3.1. Behavioral Differences and Expression Patterns of Olfactory Genes Between No. 1 and No. 2 Larvae

We compared the expression patterns of olfactory receptor genes between 3rd‐instar larvae with different caste differentiation fates in Z. nevadensis . RNA‐seq analysis of antennal tissues from individuals destined to become soldiers (No. 1 larvae) and workers (No. 2 larvae) revealed distinct expression profiles, with most olfactory receptor genes showing higher expression levels in No. 2 larvae. In particular, three co‐receptor genes (Orco, IR8a, and IR25a) were significantly highly expressed in No. 2 larvae. These co‐receptor genes were highly expressed immediately after molting of No. 2 larvae. Among previous studies, Yaguchi et al. (2019) conducted a comprehensive gene expression analysis of 3rd‐instar larvae with biological replicates. Among the three co‐receptor genes focused on in this study, Orco and IR8a were identified as highly expressed DEGs in No. 2 larvae at day 3 after molting (Yaguchi et al. 2019). In addition, two ORs (OR38 and OR42) and four IRs (IR68a, IR75l, IR195, and IR202) were detected as DEGs highly expressed in No. 1 larvae (Yaguchi et al. 2019), but these were not supported in the present study (Tables S2 and S3). These discrepancies are likely due to the use of whole‐body tissues in the previous study.

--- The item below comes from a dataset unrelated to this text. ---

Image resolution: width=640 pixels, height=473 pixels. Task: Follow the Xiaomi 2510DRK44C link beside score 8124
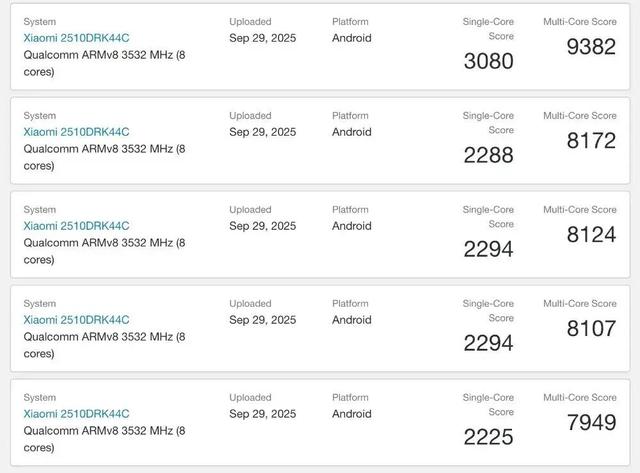pos(77,226)
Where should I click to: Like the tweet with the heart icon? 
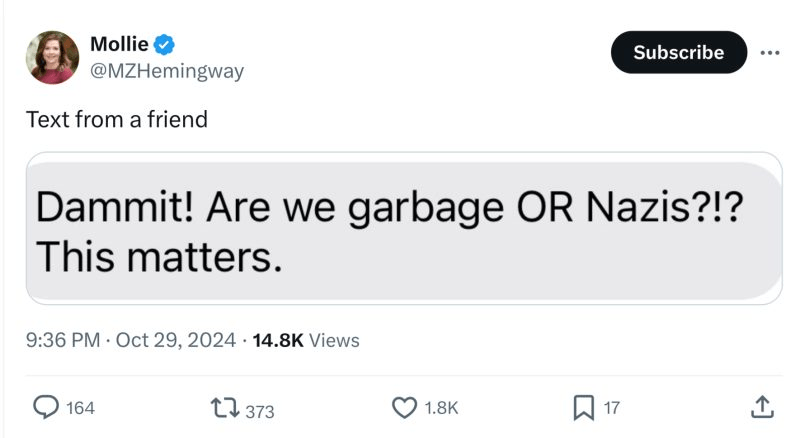[404, 408]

The elevated expression of the three co‐receptor genes in No. 2 larvae may indicate a generally enhanced chemosensory capacity compared to No. 1 larvae. Previous studies on the Formosan subterranean termite Coptotermes formosanus have shown that caste‐specific differences in antennal Orco expression are correlated with variations in olfactory sensitivity (Castillo et al. 2022). Similarly, in ants, Orco expression varies according to behavioral tasks, with higher Orco expression levels observed in nurse workers caring for broods (Caminer et al. 2023). In our study, No. 2 larvae also exhibit worker‐like behaviors, such as grooming other colony members (Maekawa et al. 2012). In contrast, No. 1 larvae do not engage in worker tasks but instead serve primarily as recipients of proctodeal trophallaxis from reproductives until presoldier differentiation (Maekawa et al. 2012). Consequently, the elevated Orco expression in No. 2 larvae likely reflects their broader behavioral repertoire.

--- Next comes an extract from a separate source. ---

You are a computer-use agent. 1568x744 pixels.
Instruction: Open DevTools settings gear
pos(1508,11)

Because significant differences in the expression of the three co‐receptor genes were already evident on the first day after molting (Figure 3), differences in chemosensory capacity may begin to develop during the early 3rd‐instar or even in the second‐instar. Indeed, we observed a significant difference in the duration of the second‐instar stage between the first‐ and second‐hatched larvae (Figure 1), suggesting that divergence in olfactory sensitivity may emerge early and influence subsequent behavioral differences. Nevertheless, when No. 1 larvae were removed from the colony within 24 h of molting, more than 70% of the colonies produced presoldiers from No. 2 larvae within 15 days (Maekawa et al. 2012), suggesting that the expression of co‐receptor genes and potentially other olfactory receptor genes remains plastic and is influenced by interactions with other individuals.

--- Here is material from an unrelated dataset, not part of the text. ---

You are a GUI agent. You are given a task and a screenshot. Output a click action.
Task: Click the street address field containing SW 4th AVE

3.2. The Role of IRs in Regulating Behaviors That Promote Soldier Differentiation

The 3rd‐instar larvae may adjust their developmental fate in response to external stimuli. On day 3 of the 3rd‐instar is when reproductives begin frequent trophallactic interactions with No. 1 larvae (Maekawa et al. 2012; Yaguchi et al. 2018), suggesting that No. 1 larvae selectively perceive chemical signals derived from reproductives. Recent findings indicate that trail pheromones in termites are detected by specific ORs (Diallo et al. 2024), highlighting the role of ORs in pheromone communication. Interestingly, we found that all receptor genes that were highly expressed in No. 1 larvae were IRs, a gene family known to have undergone termite‐specific expansion (Harrison et al. 2018). Because IRs are involved in olfactory perception, their diversification may contribute to the complexity of termite chemical communication. This is supported by the caste‐ and sex‐specific expression patterns of IRs in termites revealed by RNA‐seq (using whole bodies without guts; Harrison et al. 2018). Among the IRs upregulated in No. 1 larvae, IR181 and IR122, which exhibited particularly pronounced expression differences, and IR210, identified as a DEG, are promising candidates for mediating the perception of reproductive‐derived cues that potentially regulate soldier differentiation. In addition, No. 2 larvae spend more time performing allogrooming toward the queen than toward the king (Maekawa et al. 2012), indicating potential sex‐specific chemical interactions. Consequently, IRs are important candidates for involvement in the reception of sex‐specific signals from reproductives. Indeed, there are some reports of IR co‐receptor, which has been proposed to be involved in the reception of sex‐specific signals in other insect species. For example, in the leaf‐cutting ant Atta vollenweideri , IR8a and IR25a are highly expressed in adult males (Koch et al. 2013). Similarly, elevated IR8a expression has been observed in the male antennae of Camponotus and Harpegnathos ants (Zhou et al. 2012). In the German cockroach, Blattella germanica , IR25a is among the most highly expressed genes in adult male antennae (He et al. 2022). These findings imply that the observed differences in IR gene expression between 3rd‐instar larvae may be linked to the reception of sex‐specific olfactory signals, particularly those derived from the queen.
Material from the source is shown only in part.